Große Schiffe sind im Schnitt drei bis vier Wochen lang unterwegs. Die Vorbereitung und Auswertung der gesammelten Daten und Proben einer Expedition dauert dagegen sehr viel länger, oft mehrere Jahre. Die Wissenschaftler kommen aus ganz unterschiedlichen Forschungsfeldern.
O-Ton Direktor des Marum Bremen
«Es sind Ozeanographen, es sind Meeresbiologen und -biologinnen, es sind Geowissenschaftler - das ist wirklich die komplette Bandbreite.»

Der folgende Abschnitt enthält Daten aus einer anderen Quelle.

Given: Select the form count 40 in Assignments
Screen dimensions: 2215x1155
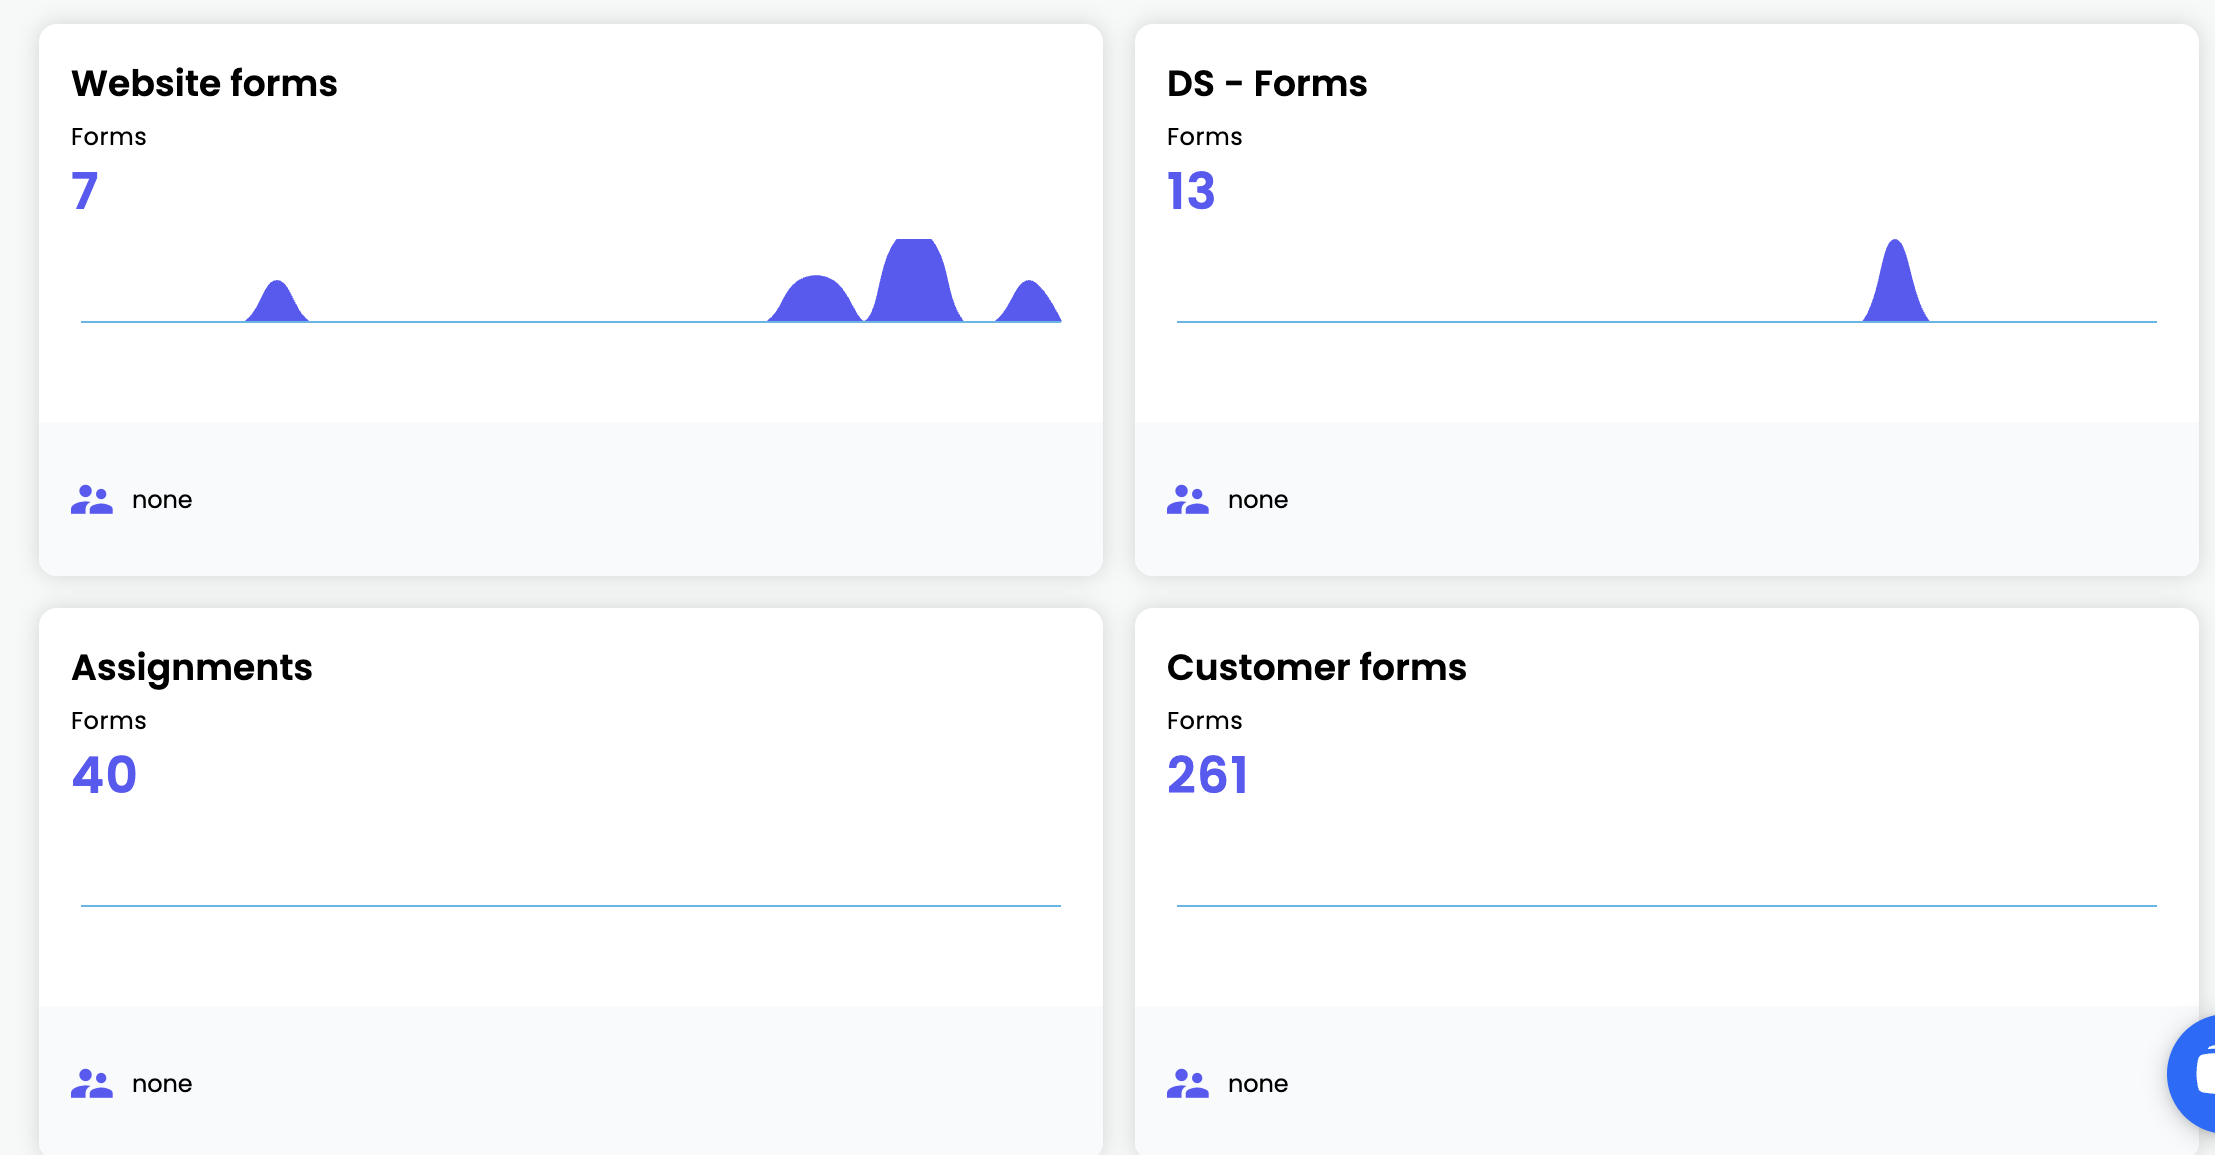Looking at the screenshot, I should pos(104,775).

Betrieben werden die Schiffe von Forschungseinrichtungen, Universitäten oder Behörden. Das Portal «Deutsche Forschungsschiffe» ist dabei die zentrale Anlaufstelle. Auch das Bundesministerium für Bildung und Forschung, kurz BMBF, stellt erhebliche Mittel für den Bau und Betrieb von Forschungsschiffen bereit und ist Eigner des neuesten Forschungsschiffes «Sonne».
O-Ton Direktor des Marum Bremen
«Wir haben sicherlich einen Schwerpunkt im Atlantik, das hängt einfach damit zusammen, dass die Wege kurz sind. Aber wir haben jetzt gerade im letzten Jahr mit dem Forschungsschiff Sonne ein neues Schiff in den Dienst gestellt, das als Haupteinsatzgebiete den Pazifik und den indischen Ozean hat. Die Schiffe operieren so, dass sie dann eigentlich auch permanent in diesen Ozeanen sind. Wir fahren also nicht nach jeder Expedition nach Deutschland zurück. Das ist schlicht und ergreifend zu teuer. Sondern wir verschiffen eben unsere Geräte - hinter mir sehen sie so ein Beispiel - die mittlerweile recht groß sind, jeweils in die Häfen und bringen sie da an Bord.»
Die «Sonne» gehört zu einer stattlichen deutschen Forschungsflotte, die den Einfluss der Ozeane auf unser Weltklima erkundet – angesichts des Klimawandels ein immer wichtiger werdendes Forschungsgebiet.